When I started experimenting with machine learning almost all the tutorials I followed used one of the few compact standard datasets available. Understandable, as the datasets had to be well documented with reliable results. They also had to be small enough to allow a wide range of computer systems to train the models within the lifetime of the scholar. The emphasis was, however, that for a practical example and production use the number of images required to train a model could not be measured in thousands but tens of thousands — months of work to generate a dataset — a herculean task.

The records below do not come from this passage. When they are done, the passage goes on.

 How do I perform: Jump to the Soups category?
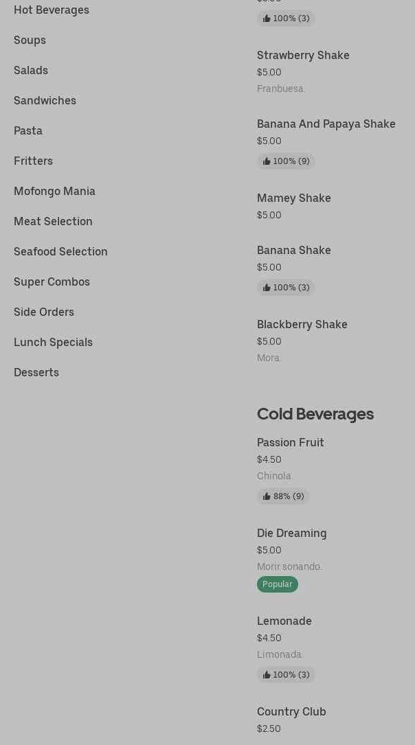point(30,40)
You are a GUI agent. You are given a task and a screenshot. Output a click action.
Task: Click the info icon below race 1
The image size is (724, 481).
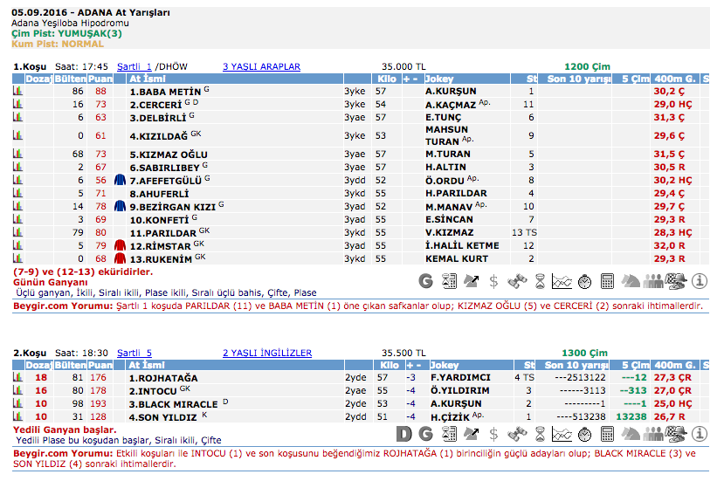click(699, 281)
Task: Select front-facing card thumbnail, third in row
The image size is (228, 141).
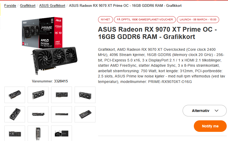Action: 62,95
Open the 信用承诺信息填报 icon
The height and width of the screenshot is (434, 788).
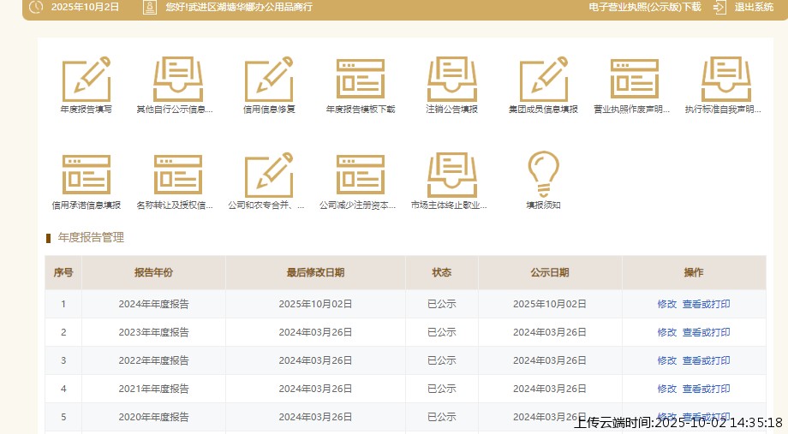pos(86,176)

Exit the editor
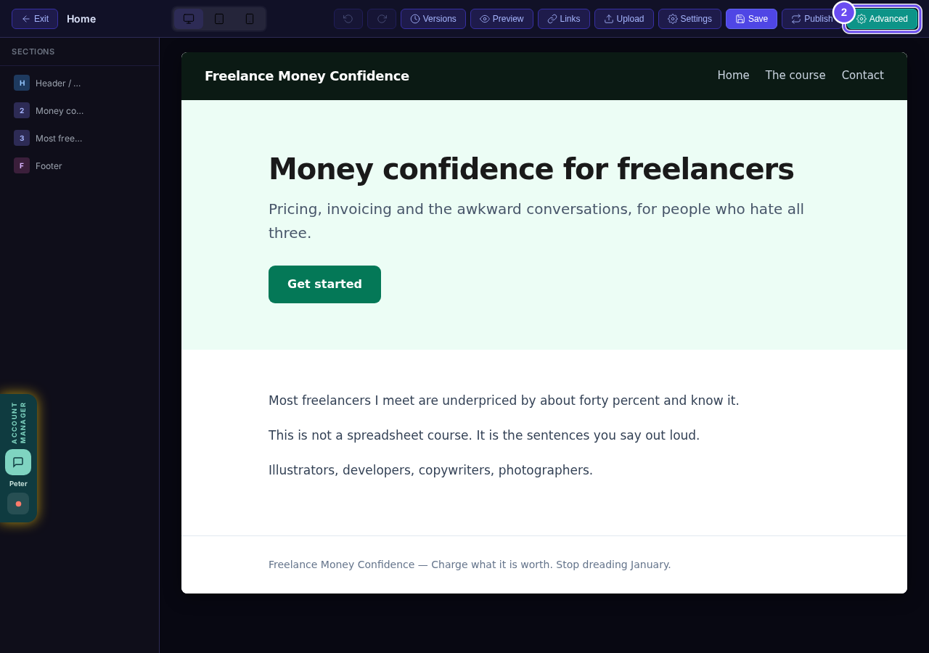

I started planning to automate the process of image generation, realizing that the quality and performance of an AI model was almost entirely dependent upon the dataset used during training. Improvements in model performance were usually achieved by modifying the dataset and repeating the training. The more you change, the more you train, the more you learn about the strengths and weaknesses of your model — the better the model gets. To speed this process up you had to automate image generation — synthetic images had to be, at least for some use cases, the better solution.
The ideal pipeline
An ideal pipeline should generate isolated images from geometry data, material settings, camera settings, light settings, and animations. I call these collections of images along with their associated image classes “imagesets”. Material, camera, and light settings are usually known, or at least rough estimations, at the start of the model design process — spotlight or more ambient light, angle of view of the camera lens, etc. These parameters can be fine-tuned to determine how realistic the synthetic images appear to us — how they compare to the real object in its detection environment. These parameters are important however, as they can be modified even after the first models have been trained, we do not have to spend much time finding the right light settings at this stage. The real magic of synthetic images starts with the animation settings.
The animation settings define the number of views of the object generated, the distance of the object from the camera and its angle of rotation (z, a, b and c). If the object has an A and a B-side which we require as two separate image classes, we define two separate animations. Another advantage of synthetic images — the resulting model will have zero bias between the object sides and image classes.
I continued the model generation by merging several hundred isolated images into carefully selected background images to create a dataset. During the merging of the isolated image and backgrounds, the isolated image can be subjected to a number of transformations. These increase the number of image permutations which enhances the robustness of the model.
As soon as a dataset is completed, it can be scheduled for training. Ten minutes or ten hours later the resulting model can be tested. By modifying animations, transformations and the number of backgrounds used, one can directly influence training time and therefore the number of training iterations possible per day. This is another real benefit of synthetic images. Start with a lightweight fast model with known limitations but fast training times. Modify, train, test, and document until sufficient, then remove the limitations and roll out your completed model.
It must be noted that datasets can be trained and tested separately and merged into multiclass models at a later date. This simplifies the training and testing process. One model can be designed to detect a human hand, a second model can be designed to detect a tool, for example, a hammer. The resulting models can be merged into one dataset allowing a system to monitor the use of a tool during an assembly process.
Synthetic images are not just an alternative method of training object detection models. They enable the training process giving the model designer more variables to adjust, explore and test the model. They accelerate model design and consequently the learning curve of the model designer. After two years of working with machine learning, I have come to the conclusion that synthetic images have become a catalyst for object detection with machine learning.